● **TEXT PASSAGE**:

►

This is the eleventh case in a series we are publishing that make up “The Nightmares Course” – a Sim Bootcamp for new residents.
The Nightmares Course at Queen’s University (Kingston, Ontario) was developed in 2011 by Drs. Dan Howes and Mike O’Connor. The course emerged organically in response to requests from first year residents wanting more training in the response to acutely unwell patients. In 2014, Dr. Tim Chaplin took over as the course director and has expanded the course to include first year residents from 14 programs and to provide both formative feedback and summative assessment. The course involves 4 sessions between August and November and a summative OSCE in December. Each session involves 4-5 residents and covers 3 simulated scenarios that are based on common calls to the floor. The course has been adapted for use at the University of Saskatchewan, the University of Manitoba, and the University of Calgary.
Why it Matters
The first few months of residency can be a stressful time with long nights on call and the adjustment to a new level of responsibility. While help should always be available, the first few minutes of managing a decompensating patient is something all junior residents must be competent at. This case series will help to accomplish that through simulation.
It’s 23:00 and you’re called to assess a 42-year old man who has been admitted to the orthopedics service for a right tibial osteomyelitis. He has had an initial debridement and is awaiting a second surgery in 48 hours. His nurse is concerned as he was difficult to rouse on evening rounds.
This case involves the identification and initial management of the opiate intoxicated patient. The resident is expected to initiate appropriate supportive measures (ensure working IV, oxygen, monitors) while obtaining a focused history and performing a focused physical exam. They should call for naloxone and help (RACE, anesthesia, ICU) due to decreased LOC and hypoxia.

◄

● **DIRECTIONS FOR THIS TASK**: In the text about the Nightmares Course, who became course director in 2014? Nothing in the listing is needed.

● **DATASET EXTRACT**:
►

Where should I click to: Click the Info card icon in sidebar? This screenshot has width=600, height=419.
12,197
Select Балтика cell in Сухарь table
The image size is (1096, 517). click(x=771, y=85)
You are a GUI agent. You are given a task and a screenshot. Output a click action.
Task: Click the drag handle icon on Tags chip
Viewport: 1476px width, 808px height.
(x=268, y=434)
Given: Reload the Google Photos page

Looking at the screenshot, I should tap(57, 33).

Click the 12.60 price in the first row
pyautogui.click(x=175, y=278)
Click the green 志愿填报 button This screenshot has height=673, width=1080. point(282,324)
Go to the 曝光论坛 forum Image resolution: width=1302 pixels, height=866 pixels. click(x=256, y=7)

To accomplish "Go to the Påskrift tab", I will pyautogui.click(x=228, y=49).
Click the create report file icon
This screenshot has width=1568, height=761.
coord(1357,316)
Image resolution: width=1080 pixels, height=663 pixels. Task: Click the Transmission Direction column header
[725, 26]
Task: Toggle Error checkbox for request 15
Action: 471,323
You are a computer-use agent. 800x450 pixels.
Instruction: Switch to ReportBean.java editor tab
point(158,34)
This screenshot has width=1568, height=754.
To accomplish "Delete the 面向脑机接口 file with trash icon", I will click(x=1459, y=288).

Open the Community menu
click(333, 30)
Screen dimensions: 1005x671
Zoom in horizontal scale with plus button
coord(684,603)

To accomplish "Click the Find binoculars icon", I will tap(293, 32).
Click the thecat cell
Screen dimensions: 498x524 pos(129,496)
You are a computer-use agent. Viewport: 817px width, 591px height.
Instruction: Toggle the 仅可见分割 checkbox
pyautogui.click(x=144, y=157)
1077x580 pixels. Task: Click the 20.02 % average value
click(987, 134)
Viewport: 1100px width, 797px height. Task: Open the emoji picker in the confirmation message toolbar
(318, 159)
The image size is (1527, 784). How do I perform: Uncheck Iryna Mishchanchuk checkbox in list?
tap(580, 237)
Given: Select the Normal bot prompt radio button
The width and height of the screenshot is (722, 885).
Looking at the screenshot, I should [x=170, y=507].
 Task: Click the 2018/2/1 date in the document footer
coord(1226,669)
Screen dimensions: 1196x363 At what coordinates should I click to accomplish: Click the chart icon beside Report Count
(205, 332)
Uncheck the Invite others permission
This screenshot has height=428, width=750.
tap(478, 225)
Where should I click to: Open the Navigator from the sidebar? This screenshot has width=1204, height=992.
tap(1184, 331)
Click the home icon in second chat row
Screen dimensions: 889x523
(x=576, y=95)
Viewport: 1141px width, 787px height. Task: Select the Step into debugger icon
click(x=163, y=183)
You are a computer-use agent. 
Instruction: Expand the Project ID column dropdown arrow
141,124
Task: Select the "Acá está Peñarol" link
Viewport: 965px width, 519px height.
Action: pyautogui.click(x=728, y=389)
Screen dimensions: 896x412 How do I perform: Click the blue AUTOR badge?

◄

● **EXERCISE OUTPUT**: Dr. Tim Chaplin